Bill Schuette addresses Eastside Republican Club PAC

By John Minnis

Legal News

Michigan Attorney General Bill Schuette was the special guest at the Eastside Republican Club's PAC fundraiser April 28 at Sindbad's Restaurant.

He served coffee.

It was no slight. Schuette, who won election as the state's top lawyer in November, loves to serve coffee. It has been his winning formula.

In 1984 -- after having earned a B.S. in foreign service from Georgetown University and a J.D. from the University of San Francisco Law School and serving as a delegate to the Republican conventions in 1972, 1974 and 1982 -- the 31-year-old Midland native decided to run for political office -- not just any office, but that of the entrenched, three-term Democratic incumbent Donald J. Albost.

"No one gave me a prayer. No one gave me chance to win," he recalled. "I poured coffee for 18 months at every Farm Bureau, Kiwanis Club meeting, you name it. I won by 1,308 votes. Every cup of coffee counts!"

Schuette served three terms in Congress before unsuccessfully challenging incumbent Democrat Carl Levin for his seat in the U.S. Senate in 1990. Gov. John Engler appointed Schuette as the director of the Michigan Department of Agriculture, where he served until 1993. While director, Schuette and his wife, Cynthia, created the Michigan Harvest Gathering, a food and fund drive to help feed hungry people throughout the state. The Michigan Harvest Gathering raised more than $4 million and 6 million pounds of food over a 12-year period.

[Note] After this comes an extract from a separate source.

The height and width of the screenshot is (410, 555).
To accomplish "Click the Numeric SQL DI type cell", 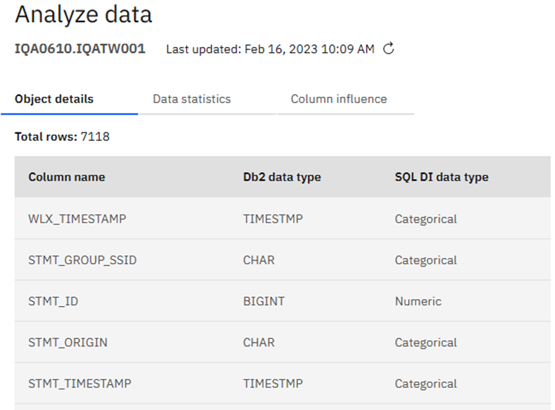I will 418,302.
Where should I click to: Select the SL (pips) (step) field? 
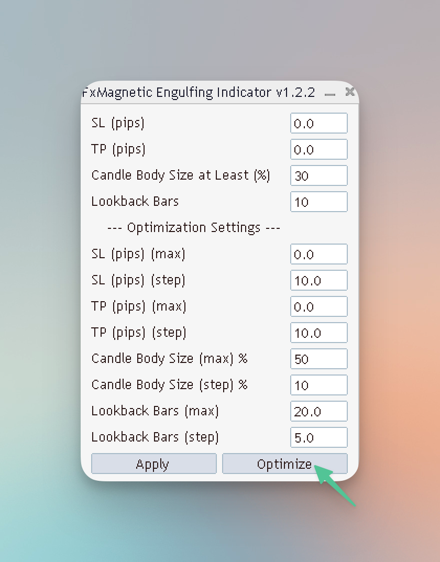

In November 1994, Schuette was elected to the Michigan Senate, where he served until being elected to the Michigan Court of Appeals in 2002. After leaving the judiciary in 2009, Schuette joined Warner, Norcross & Judd.

On Nov. 2, 2010, Schuette was elected attorney general of Michigan.

As attorney general of Michigan, Schuette said, "Job One is Jobs." He said he has assigned a development officer to facilitate legal matters, to "break down barriers," for businesses looking to create jobs in Michigan.

From his perspective as attorney general, he said he sees an "Old Michigan" and a "New Michigan."

Old Michigan overtaxed, overspent, over-regulated and was too-big government, Schuette said.

"Michigan deserves a lot better," he said. "Fortunately, it's morning in Michigan. We have a new team. We have a great new governor: Rick Snyder. We're holding all the cards, including a conservative Supreme Court that doesn't make things up as they go along. Now we need to perform."

Schuette said he had the opportunity to meet President Ronald Reagan, who traveled to Midland to speak on the young challenger's behalf back in 1984, the time Schuette won by just 1,308 votes.

"He told me three things," Schuette recalled, "remember your promises, remember your principals and there are things worth fighting for."

While running for attorney general, Schuette said he made three promises:

1) To support Arizona in its right to fight illegal immigration.

2) To prevent the Asian carp from reaching the Great Lakes.

3) To "fight Obamacare tooth and nail."

After 128 days in office, Schuette said, he has:

1) Filed lawsuit on behalf of a group of likeminded attorneys general in support of Arizona's right to protect itself when "the federal government fails to do so."

2) Filed suit to force the closure of the locks and to build a permanent barrier to prevent the Asian from reaching the Great Lakes.

3) As a Constitution-oriented attorney general, he is constantly fighting the overreach of federal government such as with "Obamacare" (Patient Protection and Affordable Care Act).

He said the No. 1 role of government is public safety, and as attorney general he will "keep the bad guys locked up" and at the same time keep costs down through privatization of services. Public corruption is one of the new attorney general's top priorities.

"On my watch," Schuette said, "there will be no more Kwame Kilpatricks."